(Records from a data collection)

::::::::::

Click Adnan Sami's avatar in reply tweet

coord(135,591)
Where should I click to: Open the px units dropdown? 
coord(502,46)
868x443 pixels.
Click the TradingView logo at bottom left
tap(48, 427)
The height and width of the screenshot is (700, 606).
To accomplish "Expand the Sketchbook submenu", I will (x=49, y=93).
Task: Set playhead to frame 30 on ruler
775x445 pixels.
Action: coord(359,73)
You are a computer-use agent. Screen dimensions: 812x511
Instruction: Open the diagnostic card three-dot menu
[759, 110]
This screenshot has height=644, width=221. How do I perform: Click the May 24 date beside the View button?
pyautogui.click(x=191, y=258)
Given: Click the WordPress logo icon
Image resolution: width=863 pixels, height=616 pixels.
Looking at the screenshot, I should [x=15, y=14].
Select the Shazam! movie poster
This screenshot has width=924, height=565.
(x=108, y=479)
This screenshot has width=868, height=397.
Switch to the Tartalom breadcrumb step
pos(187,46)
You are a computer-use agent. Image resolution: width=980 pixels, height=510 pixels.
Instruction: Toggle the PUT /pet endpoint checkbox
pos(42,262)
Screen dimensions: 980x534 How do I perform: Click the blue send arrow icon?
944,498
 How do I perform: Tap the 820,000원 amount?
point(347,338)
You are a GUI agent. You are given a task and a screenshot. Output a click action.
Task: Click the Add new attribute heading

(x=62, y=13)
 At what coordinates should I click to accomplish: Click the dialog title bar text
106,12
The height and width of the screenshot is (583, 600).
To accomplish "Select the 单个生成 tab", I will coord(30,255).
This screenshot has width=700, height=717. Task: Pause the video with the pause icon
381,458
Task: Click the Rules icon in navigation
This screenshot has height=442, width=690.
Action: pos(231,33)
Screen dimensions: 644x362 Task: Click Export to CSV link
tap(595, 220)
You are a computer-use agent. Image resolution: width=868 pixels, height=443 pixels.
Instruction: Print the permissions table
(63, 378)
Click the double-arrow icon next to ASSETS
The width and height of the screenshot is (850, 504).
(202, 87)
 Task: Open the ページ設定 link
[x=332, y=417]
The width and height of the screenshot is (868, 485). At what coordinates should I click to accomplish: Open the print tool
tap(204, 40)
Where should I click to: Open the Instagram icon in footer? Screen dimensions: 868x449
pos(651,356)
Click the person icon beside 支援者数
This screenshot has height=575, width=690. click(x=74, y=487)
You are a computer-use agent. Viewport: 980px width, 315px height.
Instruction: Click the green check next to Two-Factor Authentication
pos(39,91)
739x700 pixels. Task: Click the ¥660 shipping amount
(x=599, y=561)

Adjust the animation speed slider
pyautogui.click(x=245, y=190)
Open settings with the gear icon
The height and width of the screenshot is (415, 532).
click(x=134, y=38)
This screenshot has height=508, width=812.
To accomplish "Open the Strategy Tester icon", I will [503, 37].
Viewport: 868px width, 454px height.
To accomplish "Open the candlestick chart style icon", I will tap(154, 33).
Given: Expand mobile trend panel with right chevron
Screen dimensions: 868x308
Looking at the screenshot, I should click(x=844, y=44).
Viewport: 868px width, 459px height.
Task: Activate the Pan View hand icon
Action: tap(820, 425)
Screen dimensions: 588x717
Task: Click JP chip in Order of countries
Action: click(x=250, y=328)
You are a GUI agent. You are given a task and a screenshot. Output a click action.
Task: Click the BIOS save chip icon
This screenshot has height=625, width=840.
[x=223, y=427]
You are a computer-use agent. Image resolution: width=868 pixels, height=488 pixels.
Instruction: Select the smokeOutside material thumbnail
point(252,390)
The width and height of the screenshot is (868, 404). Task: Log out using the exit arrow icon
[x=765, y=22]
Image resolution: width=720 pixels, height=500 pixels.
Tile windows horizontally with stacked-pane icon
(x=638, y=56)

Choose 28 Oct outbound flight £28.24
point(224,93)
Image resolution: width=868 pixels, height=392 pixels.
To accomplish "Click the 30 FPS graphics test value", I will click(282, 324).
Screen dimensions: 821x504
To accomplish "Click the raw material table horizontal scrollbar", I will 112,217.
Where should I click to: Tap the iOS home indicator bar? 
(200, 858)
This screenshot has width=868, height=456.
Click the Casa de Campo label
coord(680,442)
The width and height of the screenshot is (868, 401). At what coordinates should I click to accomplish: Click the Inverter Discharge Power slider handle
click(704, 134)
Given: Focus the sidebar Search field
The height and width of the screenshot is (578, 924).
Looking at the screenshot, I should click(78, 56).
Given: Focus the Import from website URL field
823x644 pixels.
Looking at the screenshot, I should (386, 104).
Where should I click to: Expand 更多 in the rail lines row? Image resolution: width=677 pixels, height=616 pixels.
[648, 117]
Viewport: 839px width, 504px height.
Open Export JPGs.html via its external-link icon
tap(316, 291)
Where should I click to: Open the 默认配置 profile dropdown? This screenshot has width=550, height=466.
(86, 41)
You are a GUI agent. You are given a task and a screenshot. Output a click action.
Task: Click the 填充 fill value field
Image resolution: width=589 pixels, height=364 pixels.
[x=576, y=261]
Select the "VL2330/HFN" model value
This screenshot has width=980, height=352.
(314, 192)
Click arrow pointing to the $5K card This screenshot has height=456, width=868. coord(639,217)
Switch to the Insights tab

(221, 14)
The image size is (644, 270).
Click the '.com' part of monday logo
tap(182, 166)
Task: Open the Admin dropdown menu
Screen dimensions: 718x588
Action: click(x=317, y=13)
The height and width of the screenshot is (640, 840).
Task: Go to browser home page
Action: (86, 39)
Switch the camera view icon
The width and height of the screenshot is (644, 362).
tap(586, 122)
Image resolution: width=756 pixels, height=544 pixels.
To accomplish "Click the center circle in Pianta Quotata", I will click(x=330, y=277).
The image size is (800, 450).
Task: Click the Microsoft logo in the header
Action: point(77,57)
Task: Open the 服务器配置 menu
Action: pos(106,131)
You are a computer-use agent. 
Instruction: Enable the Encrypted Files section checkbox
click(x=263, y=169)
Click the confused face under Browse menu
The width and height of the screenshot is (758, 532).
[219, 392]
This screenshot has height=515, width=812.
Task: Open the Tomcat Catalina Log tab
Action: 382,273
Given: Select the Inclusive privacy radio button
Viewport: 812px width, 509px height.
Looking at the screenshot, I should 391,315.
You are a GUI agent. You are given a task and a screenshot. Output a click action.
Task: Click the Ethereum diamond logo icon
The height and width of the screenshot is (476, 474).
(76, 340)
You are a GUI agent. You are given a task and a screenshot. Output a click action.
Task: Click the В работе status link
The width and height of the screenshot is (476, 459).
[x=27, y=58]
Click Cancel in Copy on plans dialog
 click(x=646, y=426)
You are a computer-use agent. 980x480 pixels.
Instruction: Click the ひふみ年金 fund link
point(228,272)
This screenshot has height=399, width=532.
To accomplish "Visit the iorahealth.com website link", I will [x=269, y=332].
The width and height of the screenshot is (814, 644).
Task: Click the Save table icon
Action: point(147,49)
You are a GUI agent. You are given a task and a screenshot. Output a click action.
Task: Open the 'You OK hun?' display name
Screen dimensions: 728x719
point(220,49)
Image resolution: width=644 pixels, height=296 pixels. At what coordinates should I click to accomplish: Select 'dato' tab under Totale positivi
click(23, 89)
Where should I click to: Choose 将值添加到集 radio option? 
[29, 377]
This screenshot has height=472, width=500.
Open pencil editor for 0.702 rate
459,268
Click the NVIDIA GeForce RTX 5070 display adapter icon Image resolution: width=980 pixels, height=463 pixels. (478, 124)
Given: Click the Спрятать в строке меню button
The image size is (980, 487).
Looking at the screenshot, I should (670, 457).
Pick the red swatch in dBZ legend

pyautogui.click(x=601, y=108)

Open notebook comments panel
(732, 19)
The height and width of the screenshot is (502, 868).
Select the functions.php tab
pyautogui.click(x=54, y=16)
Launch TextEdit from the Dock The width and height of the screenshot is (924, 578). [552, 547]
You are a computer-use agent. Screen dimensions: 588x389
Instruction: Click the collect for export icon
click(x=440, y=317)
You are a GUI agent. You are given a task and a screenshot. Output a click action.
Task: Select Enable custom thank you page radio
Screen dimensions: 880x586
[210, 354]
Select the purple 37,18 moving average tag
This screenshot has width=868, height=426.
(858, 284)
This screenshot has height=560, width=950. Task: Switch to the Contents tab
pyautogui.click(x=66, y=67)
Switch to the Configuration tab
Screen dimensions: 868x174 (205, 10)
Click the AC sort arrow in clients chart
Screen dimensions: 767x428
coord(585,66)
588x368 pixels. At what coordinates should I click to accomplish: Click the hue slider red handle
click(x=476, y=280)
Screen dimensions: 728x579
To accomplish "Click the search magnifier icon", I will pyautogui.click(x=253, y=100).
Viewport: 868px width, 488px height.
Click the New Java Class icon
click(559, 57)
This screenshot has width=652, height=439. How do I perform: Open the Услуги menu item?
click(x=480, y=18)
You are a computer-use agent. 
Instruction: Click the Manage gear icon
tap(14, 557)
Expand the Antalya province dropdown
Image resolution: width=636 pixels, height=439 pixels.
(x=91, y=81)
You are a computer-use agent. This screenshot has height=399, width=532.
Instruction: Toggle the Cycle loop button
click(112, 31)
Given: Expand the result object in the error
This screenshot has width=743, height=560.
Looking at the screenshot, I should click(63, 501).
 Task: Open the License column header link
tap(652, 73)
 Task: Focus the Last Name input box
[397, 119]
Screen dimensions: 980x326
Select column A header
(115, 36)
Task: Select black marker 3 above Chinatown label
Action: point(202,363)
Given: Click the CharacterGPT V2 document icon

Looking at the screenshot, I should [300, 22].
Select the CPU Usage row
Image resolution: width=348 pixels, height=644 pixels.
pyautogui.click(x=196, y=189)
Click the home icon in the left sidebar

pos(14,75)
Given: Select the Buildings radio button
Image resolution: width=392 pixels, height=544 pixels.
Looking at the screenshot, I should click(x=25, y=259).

::::::::::

■ **TASK TO COMPLETE**:
Emit only the final stretch of the records: the line containing "Image resolution: width=392" through the end, each line exactly as it stands.

■ **SOLUTION**:
Image resolution: width=392 pixels, height=544 pixels.
Looking at the screenshot, I should click(x=25, y=259).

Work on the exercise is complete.